Photophysical study of a π-stacked α-sheet nanofibril forming peptide bolaamphiphile hydrogel

We describe the state of molecular self-assembly of a peptide based bolaamphiphile molecule using spectroscopic and microscopic techniques. The tryptophan and phenylalanine containing peptide bolaamphiphile forms a hydrogel upon sonication under physiological conditions. Sonication helps to reorient the peptide molecules by providing the required energy for the self-assembly process. The disassembly and self-assembly processes are influenced by various stimuli, including heating cooling and shaking-rest methods. The extensive hydrogen bonding and pi-pi stacking interactions are responsible for the self-assembly process, which is confirmed by FT-IR, temperature dependent NMR and fluorescence spectroscopy studies.
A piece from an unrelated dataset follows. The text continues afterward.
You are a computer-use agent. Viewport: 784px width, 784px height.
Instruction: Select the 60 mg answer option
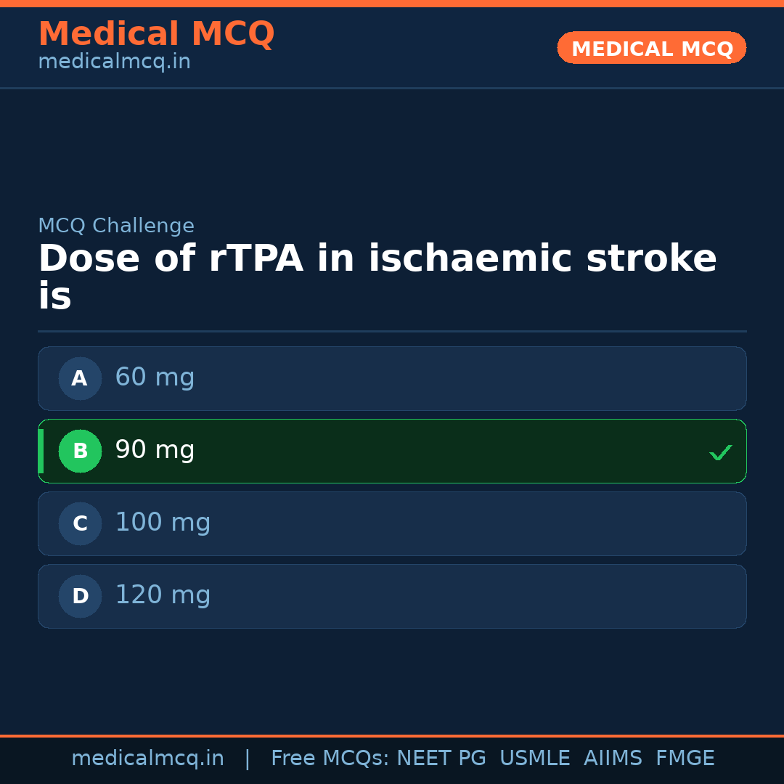(x=392, y=378)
FT-IR and powder X-ray diffraction studies reveal that the gelator molecules self-assemble into an antiparallel beta-sheet type structure. The TEM image of the hydrogel shows a welt-defined amyloid-like nanofibrillar structure. The amyloid-like behaviour of the fibril forming peptide bolaamphiphile hydrogel is confirmed by ThT and Congo red binding studies. The effect of concentration, time and temperature on the self-assembly mechanism of the peptide bolaamphiphile hydrogel is investigated by time resolved fluorescence spectroscopy.